Collected data:
########

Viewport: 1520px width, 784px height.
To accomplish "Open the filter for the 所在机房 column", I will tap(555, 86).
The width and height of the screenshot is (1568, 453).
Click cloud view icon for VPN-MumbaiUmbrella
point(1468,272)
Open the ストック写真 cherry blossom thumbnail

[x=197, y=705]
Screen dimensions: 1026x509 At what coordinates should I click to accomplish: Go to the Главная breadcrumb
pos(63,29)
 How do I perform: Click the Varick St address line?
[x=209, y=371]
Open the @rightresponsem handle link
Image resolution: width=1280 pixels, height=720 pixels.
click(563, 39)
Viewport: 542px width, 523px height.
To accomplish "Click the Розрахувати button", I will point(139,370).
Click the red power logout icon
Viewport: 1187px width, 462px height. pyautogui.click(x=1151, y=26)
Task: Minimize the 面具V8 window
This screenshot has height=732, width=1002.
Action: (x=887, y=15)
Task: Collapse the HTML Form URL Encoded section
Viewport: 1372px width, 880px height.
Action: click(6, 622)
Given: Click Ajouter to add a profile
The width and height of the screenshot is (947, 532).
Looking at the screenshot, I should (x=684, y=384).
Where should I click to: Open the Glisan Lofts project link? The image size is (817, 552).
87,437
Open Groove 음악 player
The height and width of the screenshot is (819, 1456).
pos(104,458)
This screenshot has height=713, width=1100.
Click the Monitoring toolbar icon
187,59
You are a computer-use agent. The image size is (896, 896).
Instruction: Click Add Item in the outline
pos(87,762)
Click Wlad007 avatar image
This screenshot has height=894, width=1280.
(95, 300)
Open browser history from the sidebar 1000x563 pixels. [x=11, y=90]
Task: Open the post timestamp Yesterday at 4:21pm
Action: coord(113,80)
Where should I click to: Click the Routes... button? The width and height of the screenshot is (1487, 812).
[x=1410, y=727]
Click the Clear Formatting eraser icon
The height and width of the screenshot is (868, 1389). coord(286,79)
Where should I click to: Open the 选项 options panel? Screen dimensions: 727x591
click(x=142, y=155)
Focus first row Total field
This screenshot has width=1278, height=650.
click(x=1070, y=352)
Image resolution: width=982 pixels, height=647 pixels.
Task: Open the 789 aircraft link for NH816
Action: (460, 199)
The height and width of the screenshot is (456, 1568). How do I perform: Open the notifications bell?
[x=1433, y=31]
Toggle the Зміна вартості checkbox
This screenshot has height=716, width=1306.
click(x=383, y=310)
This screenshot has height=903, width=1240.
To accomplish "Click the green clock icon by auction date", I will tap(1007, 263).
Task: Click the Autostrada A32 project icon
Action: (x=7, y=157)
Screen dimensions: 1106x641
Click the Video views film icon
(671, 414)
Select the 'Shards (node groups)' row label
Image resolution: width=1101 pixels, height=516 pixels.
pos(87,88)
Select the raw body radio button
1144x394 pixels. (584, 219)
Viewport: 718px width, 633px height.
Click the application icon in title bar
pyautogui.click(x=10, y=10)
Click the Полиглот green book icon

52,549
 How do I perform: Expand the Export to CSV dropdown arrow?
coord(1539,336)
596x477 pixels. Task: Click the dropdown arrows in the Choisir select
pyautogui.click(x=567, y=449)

########

## Exercise requirements:
The records shown earlier should all be returned verbatim.

## Response to this task:
Viewport: 1520px width, 784px height.
To accomplish "Open the filter for the 所在机房 column", I will tap(555, 86).
The width and height of the screenshot is (1568, 453).
Click cloud view icon for VPN-MumbaiUmbrella
point(1468,272)
Open the ストック写真 cherry blossom thumbnail

[x=197, y=705]
Screen dimensions: 1026x509 At what coordinates should I click to accomplish: Go to the Главная breadcrumb
pos(63,29)
 How do I perform: Click the Varick St address line?
[x=209, y=371]
Open the @rightresponsem handle link
Image resolution: width=1280 pixels, height=720 pixels.
click(563, 39)
Viewport: 542px width, 523px height.
To accomplish "Click the Розрахувати button", I will point(139,370).
Click the red power logout icon
Viewport: 1187px width, 462px height. pyautogui.click(x=1151, y=26)
Task: Minimize the 面具V8 window
This screenshot has height=732, width=1002.
Action: (x=887, y=15)
Task: Collapse the HTML Form URL Encoded section
Viewport: 1372px width, 880px height.
Action: click(6, 622)
Given: Click Ajouter to add a profile
The width and height of the screenshot is (947, 532).
Looking at the screenshot, I should (x=684, y=384).
Where should I click to: Open the Glisan Lofts project link? The image size is (817, 552).
87,437
Open Groove 음악 player
The height and width of the screenshot is (819, 1456).
pos(104,458)
This screenshot has height=713, width=1100.
Click the Monitoring toolbar icon
187,59
You are a computer-use agent. The image size is (896, 896).
Instruction: Click Add Item in the outline
pos(87,762)
Click Wlad007 avatar image
This screenshot has height=894, width=1280.
(95, 300)
Open browser history from the sidebar 1000x563 pixels. [x=11, y=90]
Task: Open the post timestamp Yesterday at 4:21pm
Action: coord(113,80)
Where should I click to: Click the Routes... button? The width and height of the screenshot is (1487, 812).
[x=1410, y=727]
Click the Clear Formatting eraser icon
The height and width of the screenshot is (868, 1389). coord(286,79)
Where should I click to: Open the 选项 options panel? Screen dimensions: 727x591
click(x=142, y=155)
Focus first row Total field
This screenshot has width=1278, height=650.
click(x=1070, y=352)
Image resolution: width=982 pixels, height=647 pixels.
Task: Open the 789 aircraft link for NH816
Action: (460, 199)
The height and width of the screenshot is (456, 1568). How do I perform: Open the notifications bell?
[x=1433, y=31]
Toggle the Зміна вартості checkbox
This screenshot has height=716, width=1306.
click(x=383, y=310)
This screenshot has height=903, width=1240.
To accomplish "Click the green clock icon by auction date", I will tap(1007, 263).
Task: Click the Autostrada A32 project icon
Action: (x=7, y=157)
Screen dimensions: 1106x641
Click the Video views film icon
(671, 414)
Select the 'Shards (node groups)' row label
Image resolution: width=1101 pixels, height=516 pixels.
pos(87,88)
Select the raw body radio button
1144x394 pixels. (584, 219)
Viewport: 718px width, 633px height.
Click the application icon in title bar
pyautogui.click(x=10, y=10)
Click the Полиглот green book icon

52,549
 How do I perform: Expand the Export to CSV dropdown arrow?
coord(1539,336)
596x477 pixels. Task: Click the dropdown arrows in the Choisir select
pyautogui.click(x=567, y=449)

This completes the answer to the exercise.